R. F. Kuang's Babel has scope and ambition. Its plot moves with many melodramatic surprises. I wanted to like it. Too soon, however, it became apparent that it was driven primarily by anger at the all-too-obvious injustices of colonialism. To be fair, such concerns suit the taste of readers who value politics over other aspects of art. I don't.
Nor do I ordinarily write about books I dislike. Having given this one a provisional yes, however, I feel I obliged to let you know that, for me, it turned to no. An e-mail exchange I had with a friend while I was reading it sums up my experience of the book:
Friend: I'd heard of Babel and thought about trying it, but was worried it might be too polemical for me. Subtle enough to enjoy?

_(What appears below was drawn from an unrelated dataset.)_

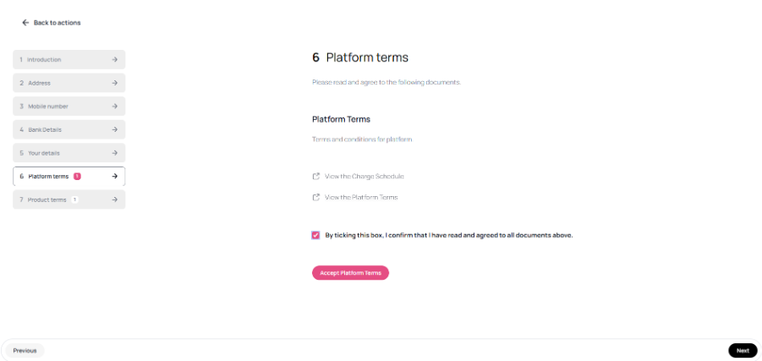The image size is (762, 361).
Task: Select the active Platform terms step
Action: 69,177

KK: Not even remotely subtle. The characters are vivid in a two-dimensional way. I'm waiting to see whether the Evil Guardian ever becomes more interesting than a Lemony Snicket villain and whether the central character's first betrayal of another person ever weighs on his conscience or has a bearing on the plot. I will say the story hurtles along and for a while I get pulled into its world, but then something dumb interferes with verisimilitude, e.g., students in translation arriving at a Victorian Oxford college with no exposure to French and German, only to Latin, Greek, and their one non-European language (the Evil Guardian even tells our hero to forget Cantonese; all he needs is Mandarin).
I still love the cover art—as well as Corot's pensive, disappointed reader.